Carl Sauerman (c. 1868, Stockholm – 9 April 1924, Brooklyn, New York) was a Swedish-born actor of the stage and screen. He began his career as a leading stage actor in Berlin before moving to New York City in 1908 to become a member of the German-language theatre company at the Irving Place Theatre. He is best remembered for creating the role of Professor Friedrich Bhaer in the original production of Marian de Forest's Little Women; an immensely popular stage adaptation of Louisa May Alcott's novel of the same that played on Broadway and toured the United States in 1912–1913. In addition to starring in plays on Broadway, he was a silent film actor.

==Life and career==
Born c. 1868 in Stockholm, Sweden, Sauerman was trained as an actor in Germany. Prior to coming to the United States, he was a leading actor at the Lessing Theater in Berlin under Otto Brahm and also acted in plays in that city under the direction of Max Reinhardt. In 1908 he relocated to New York City to join the resident group of stage actors at the Irving Place Theatre; a theatre which specialized in performing works in the German-language. Along with Eugen Burg and Hedwiga Reicher, he was a top-billed star of this company, and toured to other American cities to perform German-language plays in addition to the company's regular season in New York. He continued to appear regularly at the Irving Place Theatre for several years.

- [Source material]
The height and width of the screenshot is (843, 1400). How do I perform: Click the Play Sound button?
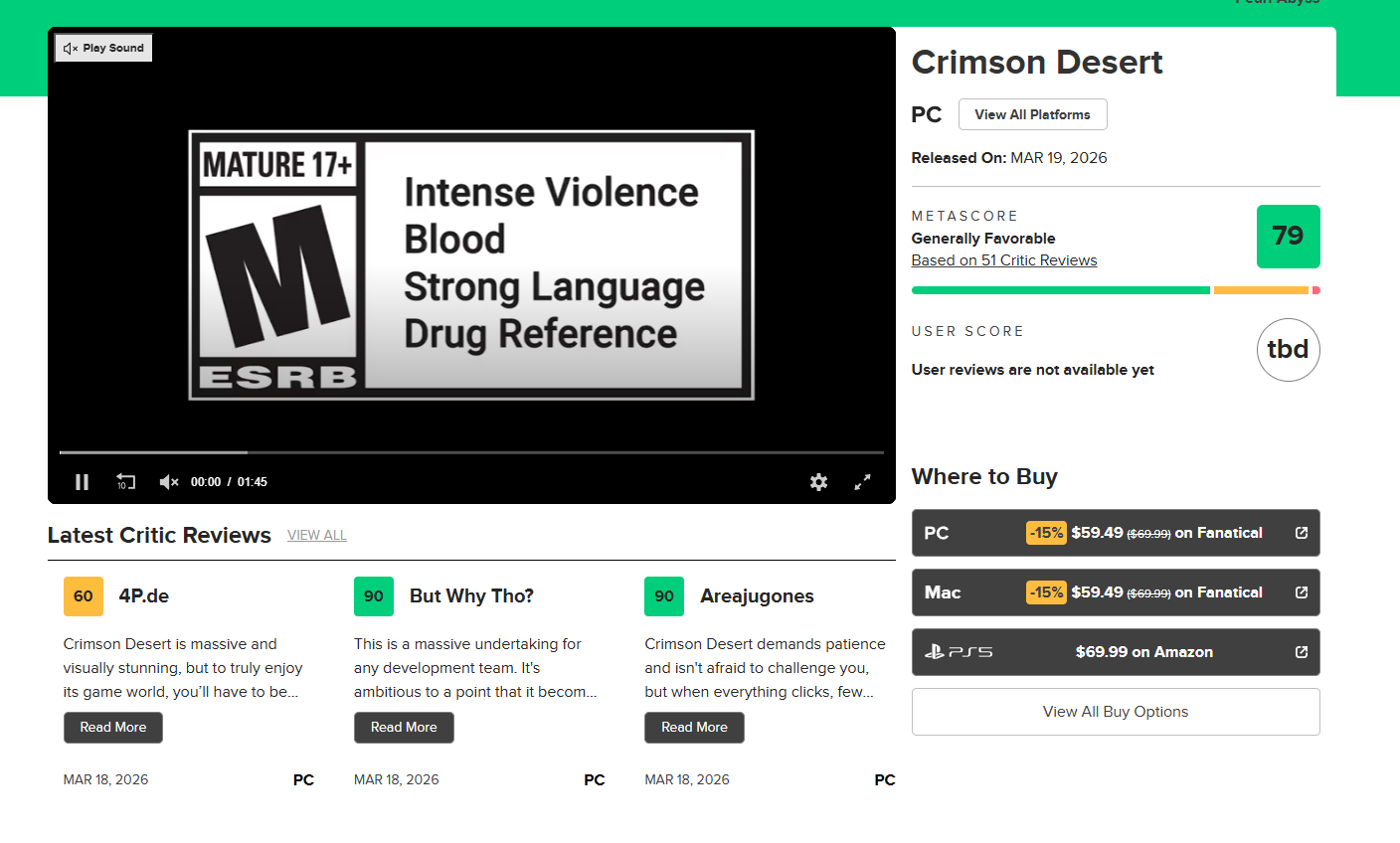(104, 48)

- [List of tasks]
1) Answer these questions using the passage on Carl Sauerman.
(a) In what year did Sauerman move to New York City?
(b) What role did he create in the original production of Marian de Forest's Little Women?
(c) Under whom was he a leading actor at the Lessing Theater in Berlin?
2) Retype the passage on Carl Sauerman from "Carl Sauerman (c." to "silent film actor.".

- [Responses by task]
1)
(a) 1908
(b) Professor Friedrich Bhaer
(c) Otto Brahm

2)
Carl Sauerman (c. 1868, Stockholm – 9 April 1924, Brooklyn, New York) was a Swedish-born actor of the stage and screen. He began his career as a leading stage actor in Berlin before moving to New York City in 1908 to become a member of the German-language theatre company at the Irving Place Theatre. He is best remembered for creating the role of Professor Friedrich Bhaer in the original production of Marian de Forest's Little Women; an immensely popular stage adaptation of Louisa May Alcott's novel of the same that played on Broadway and toured the United States in 1912–1913. In addition to starring in plays on Broadway, he was a silent film actor.